§ **Exercise prompt**
Which lines of the records contain the word "computer"? Show each of them.

##### Working data

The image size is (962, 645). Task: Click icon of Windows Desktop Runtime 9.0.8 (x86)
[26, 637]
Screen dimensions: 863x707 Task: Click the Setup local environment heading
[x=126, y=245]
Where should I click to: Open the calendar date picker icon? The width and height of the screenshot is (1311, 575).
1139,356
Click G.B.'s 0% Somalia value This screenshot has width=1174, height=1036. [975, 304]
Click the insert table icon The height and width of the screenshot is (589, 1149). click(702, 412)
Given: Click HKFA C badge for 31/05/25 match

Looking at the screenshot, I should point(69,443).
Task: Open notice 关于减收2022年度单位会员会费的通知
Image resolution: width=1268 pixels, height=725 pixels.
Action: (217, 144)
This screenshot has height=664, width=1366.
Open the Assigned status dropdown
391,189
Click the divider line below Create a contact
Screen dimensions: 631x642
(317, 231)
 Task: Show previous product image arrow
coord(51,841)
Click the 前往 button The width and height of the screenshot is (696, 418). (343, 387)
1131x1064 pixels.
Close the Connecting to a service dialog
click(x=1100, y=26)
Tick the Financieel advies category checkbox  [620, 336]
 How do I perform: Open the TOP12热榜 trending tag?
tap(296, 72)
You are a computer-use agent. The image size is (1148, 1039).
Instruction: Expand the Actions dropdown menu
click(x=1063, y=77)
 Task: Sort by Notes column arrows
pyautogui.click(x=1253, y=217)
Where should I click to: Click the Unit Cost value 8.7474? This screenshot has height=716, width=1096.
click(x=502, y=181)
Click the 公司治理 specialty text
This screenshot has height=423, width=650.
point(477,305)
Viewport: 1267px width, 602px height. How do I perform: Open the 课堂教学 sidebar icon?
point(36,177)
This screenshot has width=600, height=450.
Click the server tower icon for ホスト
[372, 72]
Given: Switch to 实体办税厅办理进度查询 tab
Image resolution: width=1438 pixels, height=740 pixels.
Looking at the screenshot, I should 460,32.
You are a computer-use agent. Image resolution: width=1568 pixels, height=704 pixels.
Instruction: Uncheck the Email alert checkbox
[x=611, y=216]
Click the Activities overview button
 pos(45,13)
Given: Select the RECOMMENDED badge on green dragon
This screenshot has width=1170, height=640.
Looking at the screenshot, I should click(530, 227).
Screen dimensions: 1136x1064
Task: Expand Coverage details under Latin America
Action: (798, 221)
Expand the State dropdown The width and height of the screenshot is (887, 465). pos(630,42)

##########

§ **Answer space**
You are a computer-use agent. The image size is (1148, 1039).
You are a computer-use agent. Image resolution: width=1568 pixels, height=704 pixels.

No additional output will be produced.